Payaguá Indians
Payaguá Indians
The Payaguá, a people of the Guaicuruan language family that lived along the Río Paraguay between the modern Corrientes region and the Mato Grosso. Organized in bands that traveled in canoes, the Payaguás, who numbered 6,000 in the early 1500s, are known chiefly from the accounts of enemies and rivals. Although they called themselves Evueví, meaning "people of the water," they were named Payaguá by the Guarani, whom they kept from the river.

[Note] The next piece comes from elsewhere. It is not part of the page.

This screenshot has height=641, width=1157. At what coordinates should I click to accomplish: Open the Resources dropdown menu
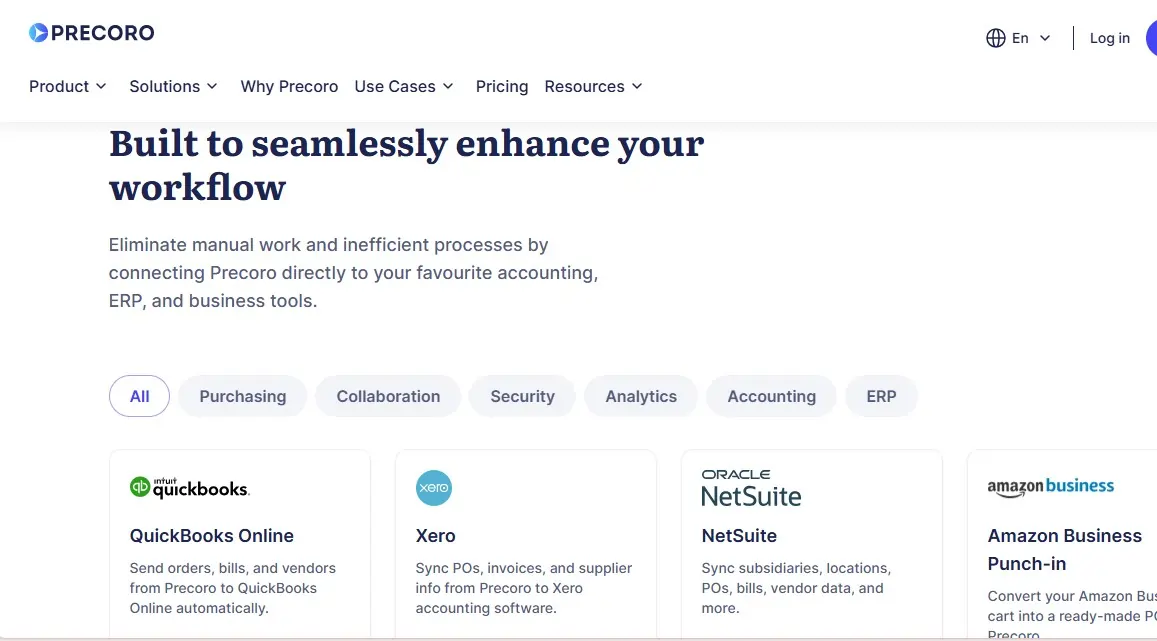coord(593,86)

This designation contributed to the naming of the Paraguay river, province, and nation.
Prior to the arrival of the Spanish in the 1520s, the Payaguá lived by gleaning wild fruits and vegetables along the river, by fishing, and by raiding their Guarani neighbors for crops and captives. After Guaranis allied with Spanish invaders in the 1530s, Spaniards and Spanish goods were often the focus of Payaguá raids. War profits reinforced their aboriginal position as regional brokers who disseminated booty to other Chaco peoples. Southern Payaguá canoe-born bands harassed Spanish river commerce from the 1540s until after 1750. In the 1720s and 1730s, Payaguá attacks cut Brazilian communication between the coast and the settlements of Mato Grosso.
Spanish expeditions against the Payaguás were frequent, but the European strategy of annihilation was never a great success. A relaxation of tension usually followed hostile encounters, and trade with Spaniards allowed Payaguás to adopt Spanish iron for the hooks, needles, and projectile points that made their economy more productive. By the 1740s, groups of southern Payaguás began settling on the outskirts of Asunción. They caught and sold fish to Paraguayans and performed manual labor, but they rejected Christianity. Other Payaguá men worked for the colonial government for wages as couriers or scouts on the river and in military capacities, and Payaguás fought for Paraguay in the War of the Triple Alliance in the 1860s. From 1750 to 1850, Payaguás slowly declined in numbers as they merged into the Guarani-speaking population. The Payaguás had disappeared by the 1940s.
See alsoIndigenous Peoples .
BIBLIOGRAPHY
Alfred Métraux, "Ethnography of the Chaco," in Handbook of South American Indians, vol. 1, edited by Julian H. Steward, (1946): 197-370.
Branislava Susnik, El indio colonial del Paraguay, vol. 3, El Chaqueno (1971).
Barbara Ganson, "The Evueví of Paraguay: Adaptive Strategies and Responses to Colonialism, 1528–1811," in The Americas: A Quarterly Review of Inter-American Cultural History 45, no. 4 (1989): 461-488.